Western and patriarchal science-fiction often perpetuates a constant story of a male hero on a spaceship ‘thrusting its way into the cosmos to fertilise it.’(4) The spaceship is his trusty tool, bringing him to new planets, full of so-called aliens to destroy. This narrative is re-imagined by science-fiction writer Ursula Le Guin, who offers several strategies to re-imagine the genre. For Le Guin patriarchal science-fiction would do well to throw away the tools and swap them for a carrier. Le Guin’s carrier is a way to keep man(kind) in his place - in the grand scheme of things. The point of a spear, a tool, is finite. It can’t gather, it can only punch holes or kill. The carrier is vast compared, and more forgiving as it creates space for unexpected and seemingly unconnected stories to weave together.


‘So when I came to write science-fiction novels, I came lugging this great heavy sack of stuff, my carrier bag full of wimps and klutzes, and tiny grains of things [...] and intricately woven nets which when laboriously unknotted are seen to contain one blue pebble, an imperturbably functioning chronometer telling the time on another world and a mouse’s skull; full of beginnings without ends, of initiations, of losses, of transformations and translations, and far more tricks than conflicts [...] full of space ships that get stuck, missions that fail and people who don’t understand.’ (5)


Le Guin’s open approach to science-fiction is at odds with extrapolative practices often grounded in logic. Extrapolation is on the same path to destruction as the tool, as it projects us forward into a future dominated by man. Offering the thought-experiment as an alternative to this future-orientated practice, Le Guin turns to a different science-fiction. The thought-experiment is a technique used by quantum physicists to describe reality. Quantum physics is not about predicting but views time as discontinuous and non-linear. By avoiding the arrow of time, a point hurtling forwards, the thought-experiment offers a different approach to progressive western and male stories. Anna Bunting Branch highlights that time and different understandings of reality are central to feminist science-fiction. (6) The thought-experiment accommodates these different understandings.

§

__PROBLEM REQUIREMENTS__. Update the passage on Le Guin and science fiction: copy everything from "Le Guin’s open" down to "these different understandings.", putting "thought experiment" in place of "thought-experiment".

__Target pointing data__.

§

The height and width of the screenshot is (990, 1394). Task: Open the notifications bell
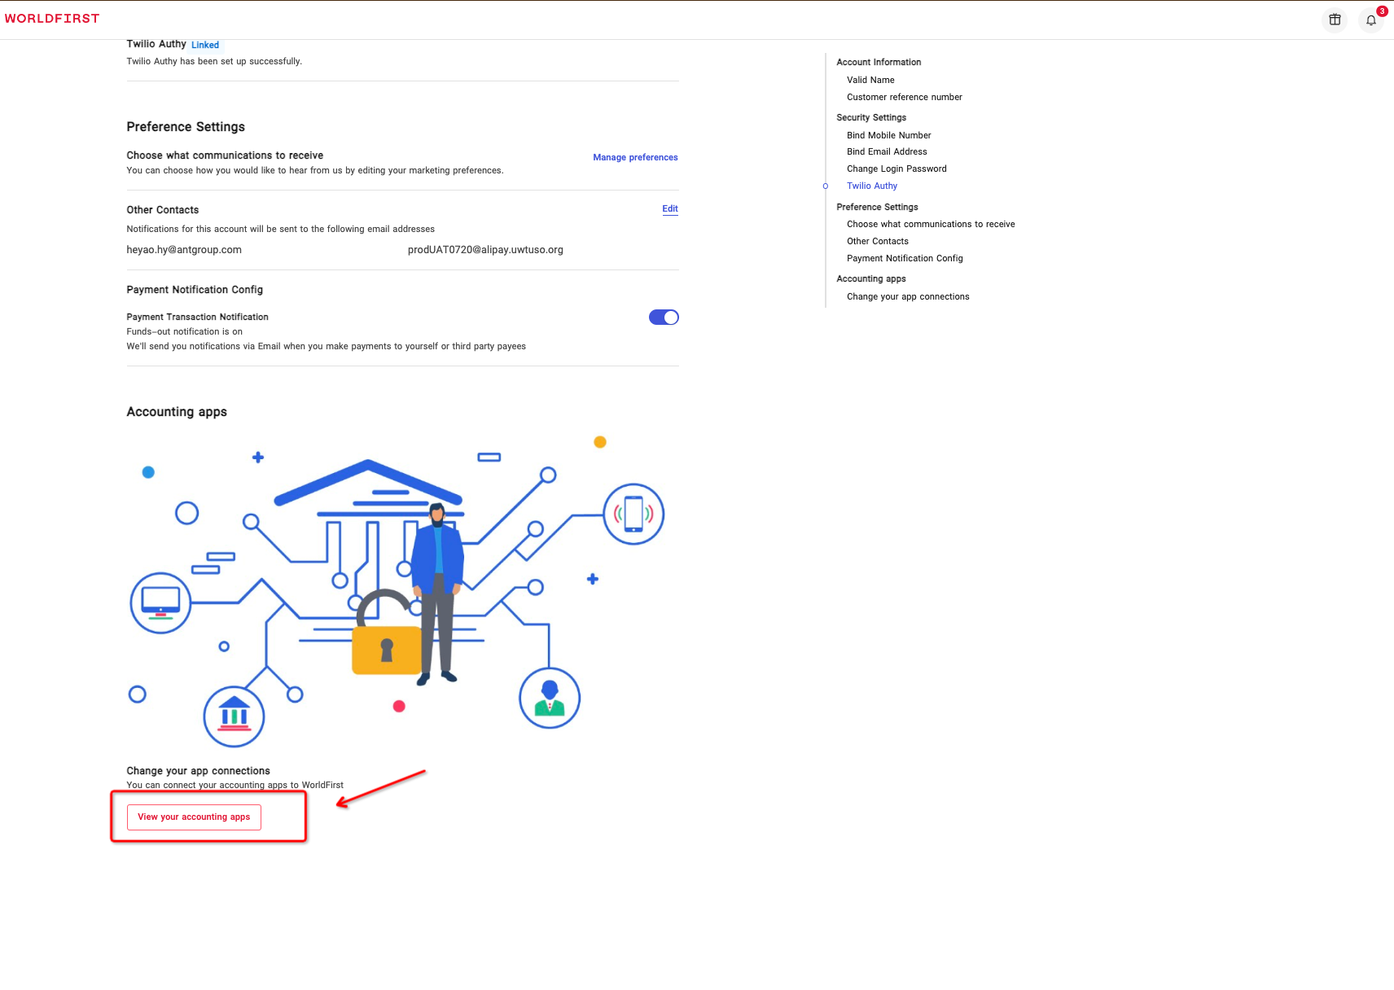tap(1371, 20)
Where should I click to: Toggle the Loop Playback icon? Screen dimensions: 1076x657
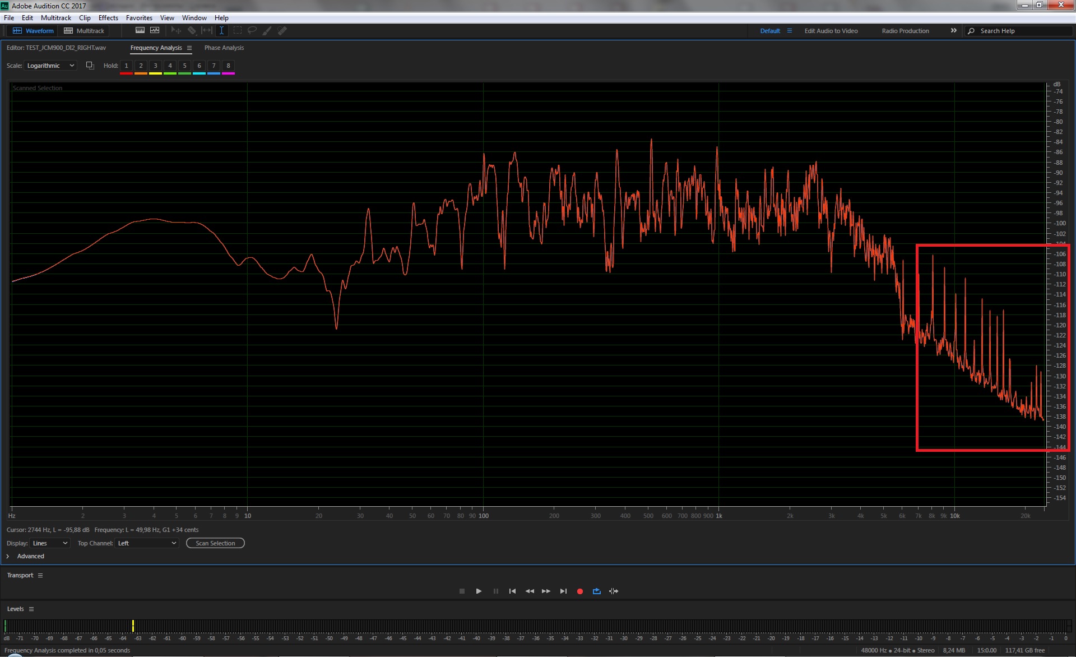596,591

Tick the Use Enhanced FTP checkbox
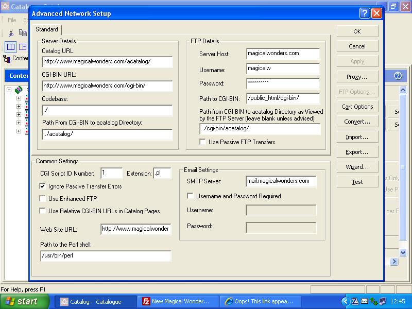pyautogui.click(x=43, y=198)
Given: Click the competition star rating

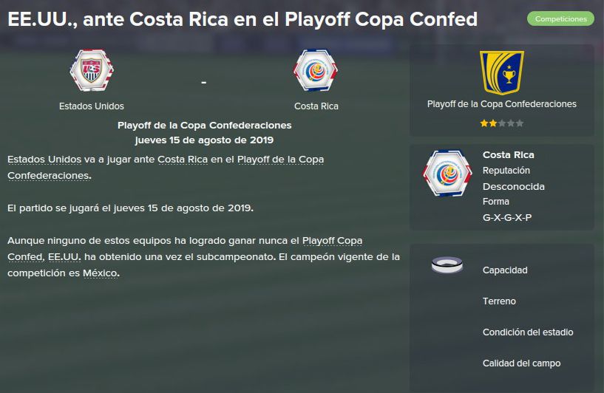Looking at the screenshot, I should (501, 123).
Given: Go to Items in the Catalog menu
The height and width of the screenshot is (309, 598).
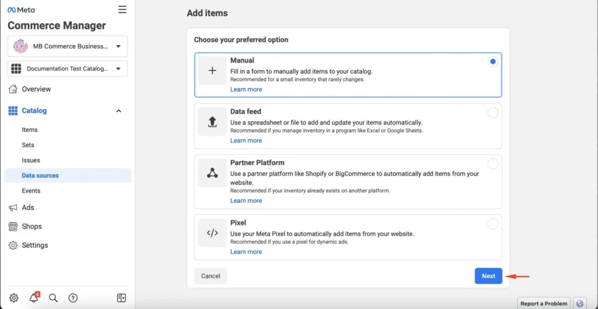Looking at the screenshot, I should pos(30,130).
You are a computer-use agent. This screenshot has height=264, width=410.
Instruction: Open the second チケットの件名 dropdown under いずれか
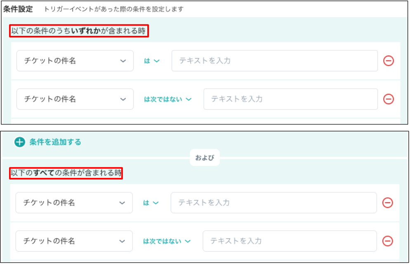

§

__EXERCISE RESULT__.
Le Guin’s open approach to science-fiction is at odds with extrapolative practices often grounded in logic. Extrapolation is on the same path to destruction as the tool, as it projects us forward into a future dominated by man. Offering the thought experiment as an alternative to this future-orientated practice, Le Guin turns to a different science-fiction. The thought experiment is a technique used by quantum physicists to describe reality. Quantum physics is not about predicting but views time as discontinuous and non-linear. By avoiding the arrow of time, a point hurtling forwards, the thought experiment offers a different approach to progressive western and male stories. Anna Bunting Branch highlights that time and different understandings of reality are central to feminist science-fiction. (6) The thought experiment accommodates these different understandings.